Google Cloud Is Down - Readit News

Disclosure: I work on Google Cloud (but disclaimer, I'm on vacation and so not much use to you!).

We're having what appears to be a serious networking outage. It's disrupting everything, including unfortunately the tooling we usually use to communicate across the company about outages.

There are backup plans, of course, but I wanted to at least come here to say: you're not crazy, nothing is lost (to those concerns downthread), but there is serious packet loss at the least. You'll have to wait for someone actually involved in the incident to say more.

boulos · 6 years ago

To clarify something: this outage doesn’t appear to be global, but it is hitting us particularly hard in parts of the US. So for the folks with working VMs in Mumbai, you’re not crazy. But for everyone with sadness in us-central1, the team is on it.

digaozao · 6 years ago

It seems global to me. This is really strange compared to AWS. I don't remember an outage there (other than s3) impacting instances or networking globally.

captn3m0 · 6 years ago

Some services are still impacted globally. Gmail over IMAP is unreachable for me. (Edit: gmail web is fine)

ls612 · 6 years ago

I’m from the US and in Australia right now. Both me and my friends in the US are experiencing outages across google properties and Snapchat, so it’s pretty global.

the-rc · 6 years ago

Fiber cut? SDN bug that causes traffic to be misdirected? One or more core routers swallowing or corrupting packets?

falcon2_0 · 6 years ago

It seemed to be congestion in the North East US.

odiroot · 6 years ago

> including unfortunately the tooling we usually use to communicate across the company about outages.

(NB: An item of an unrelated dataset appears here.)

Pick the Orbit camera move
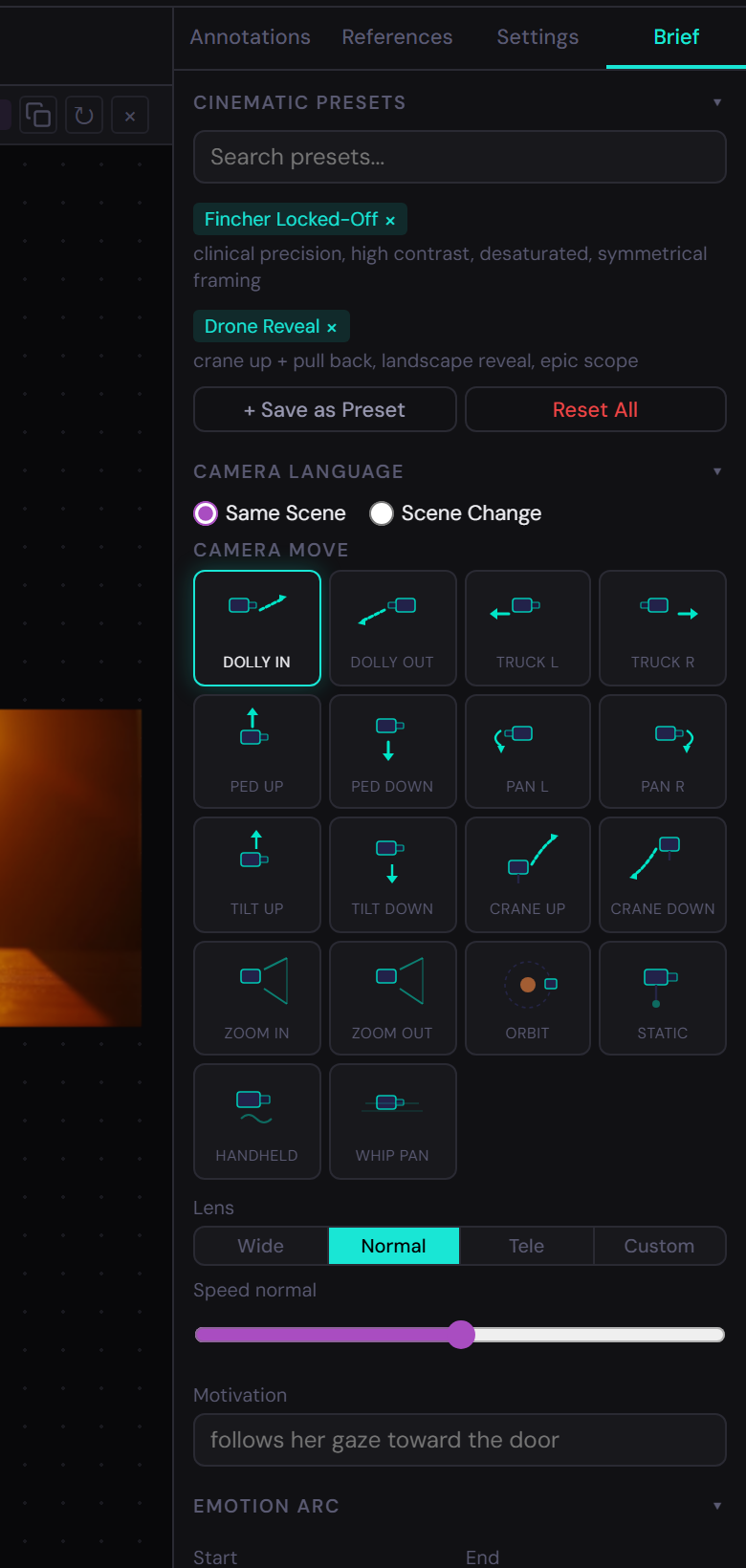 527,997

There's some irony in that.

boulos · 6 years ago

Edit: and I agree!

I’m not in SRE so I don’t bother with all the backup modes (direct IRC channel, phone lines, “pagers” with backup numbers). I don’t think the networking SRE folks are as impacted in their direct communication, but they are (obviously) not able to get the word out as easily.

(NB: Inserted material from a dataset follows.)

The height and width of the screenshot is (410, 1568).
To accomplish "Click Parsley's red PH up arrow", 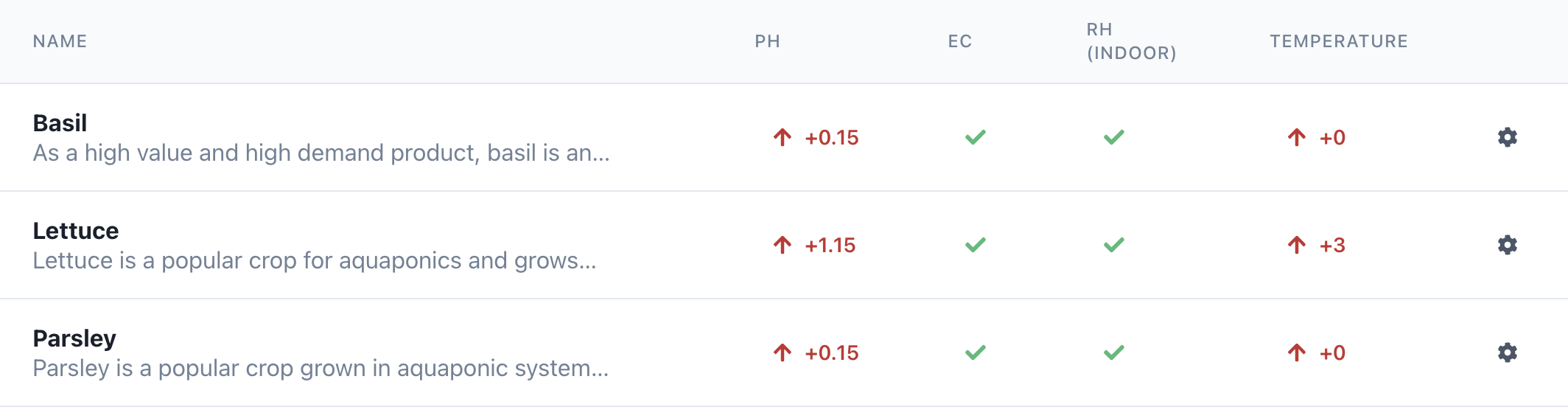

Still, it seems reasonable to me to use tooling for most outages that relies on “the network is fine overall”, to optimize for the common case.

Note: the status dashboard now correctly highlights (Edit: with a banner at the top) that multiple things are impacted because Networking. The Networking outage is the root cause.

Twirrim · 6 years ago

AWS experienced a major outage a few years ago that couldn't be communicated to customers because it took out all the components central to update the status board. One of those obvious-in-hindsight situations.

Not long after that incident, they migrated it to something that couldn't be affected by any outage. I imagine Google will probably do the same thing after this :)

k_bx · 6 years ago

Even more irony: Google+ shown as working fine: https://i.imgur.com/52ACuiY.png

ohazi · 6 years ago

> including unfortunately the tooling we usually use to communicate across the company about outages.

So memegen is down?

ChuckMcM · 6 years ago

I'm guessing this will be part of the next DiRT exercise :-) (DiRT being the disaster recovery exercises that Google runs internally to prepare for this sort of thing)

bufferoverflow · 6 years ago

Well, lots of revenue is lost, that's for sure.

SmokeGS · 6 years ago

>nothing is lost

except time

stanfordkid · 6 years ago

Can't use my Nest lock to let guests into my house. I'm pretty sure their infrastructure is hosted in Google Cloud. So yeah... definitely some stuff lost.

sdan · 6 years ago

and a nice Sunday afternoon

countbackula · 6 years ago

And reputation. With this outage the global media socket is going to be in gCloud nine.

jussij · 6 years ago

and reputation.

Deleted Comment

foobarbazetc · 6 years ago

Seems to be the private network. The public network looks fine to us from all over the world?

nodesocket · 6 years ago

Not on my end. Public access in us-west2 (Los Angeles) is down for me.

Double_a_92 · 6 years ago

> but there is serious packet loss at the least.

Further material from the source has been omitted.